## Goal
Rewrite the records below as a two-column CSV with the header columns "text" and "answer", one row per record and each value in its own quoted field, replacing any line breaks with spaces. Leave the pictures out.

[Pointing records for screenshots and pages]

>>>>>

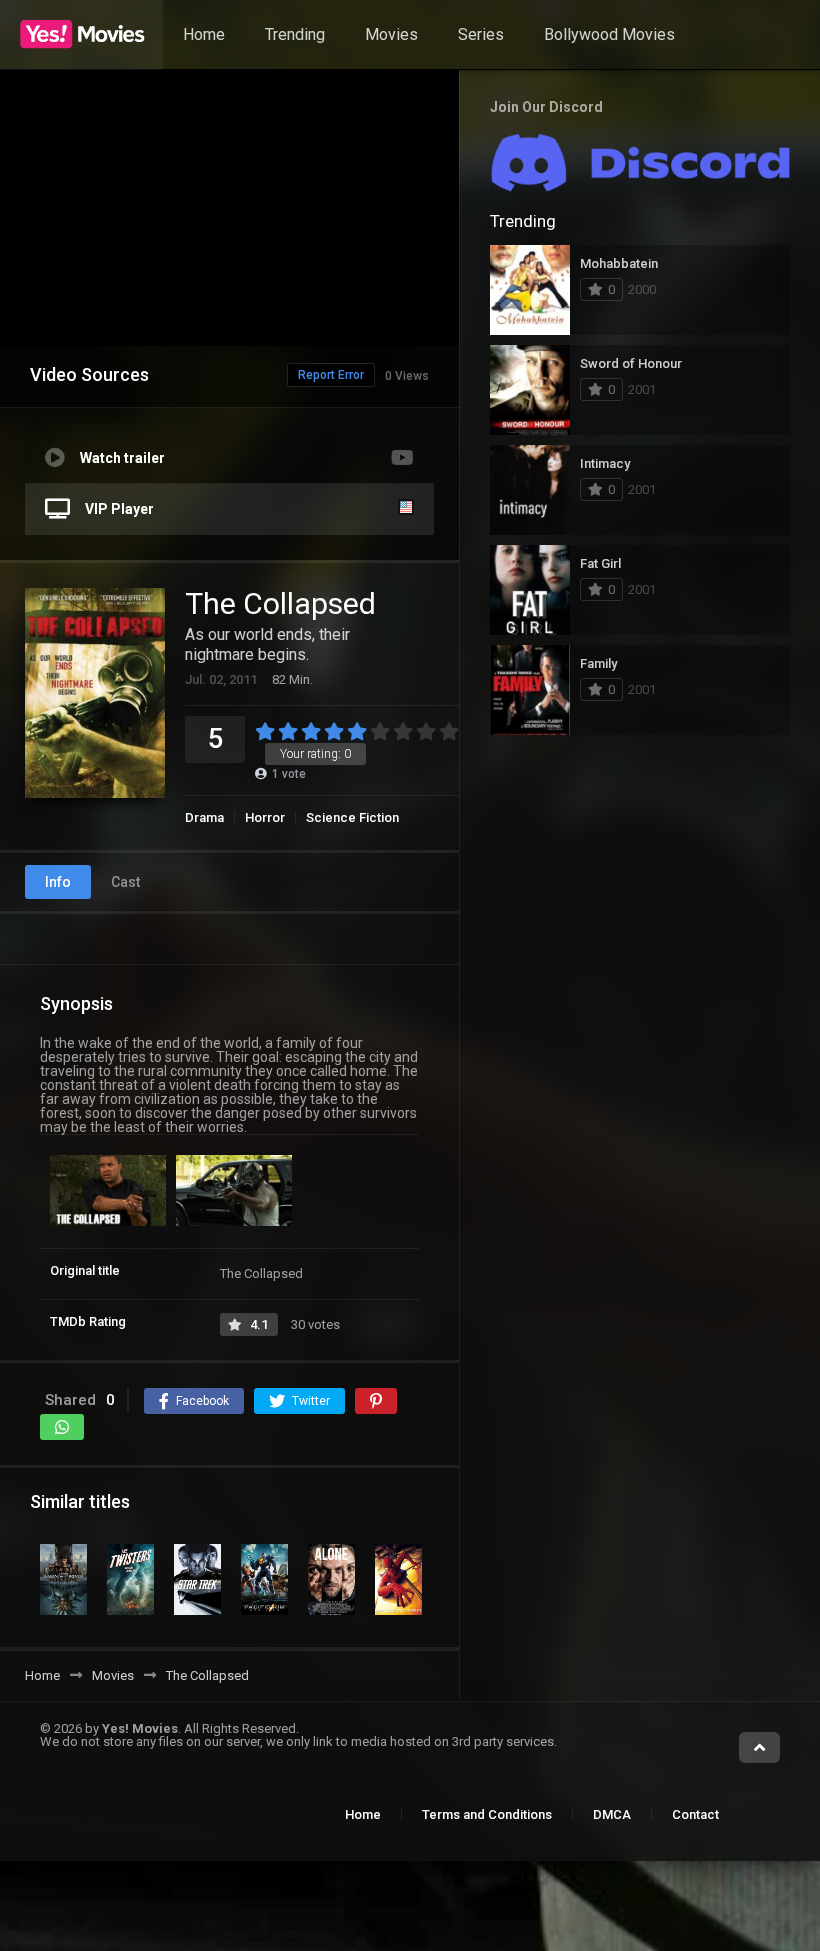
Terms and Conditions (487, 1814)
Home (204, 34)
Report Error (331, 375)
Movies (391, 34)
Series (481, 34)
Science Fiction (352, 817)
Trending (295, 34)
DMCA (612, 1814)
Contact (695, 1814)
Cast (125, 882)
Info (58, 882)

<<<<<

## Output below
text,answer
"Terms and Conditions","(487, 1814)"
"Home","(204, 34)"
"Report Error","(331, 375)"
"Movies","(391, 34)"
"Series","(481, 34)"
"Science Fiction","(352, 817)"
"Trending","(295, 34)"
"DMCA","(612, 1814)"
"Contact","(695, 1814)"
"Cast","(125, 882)"
"Info","(58, 882)"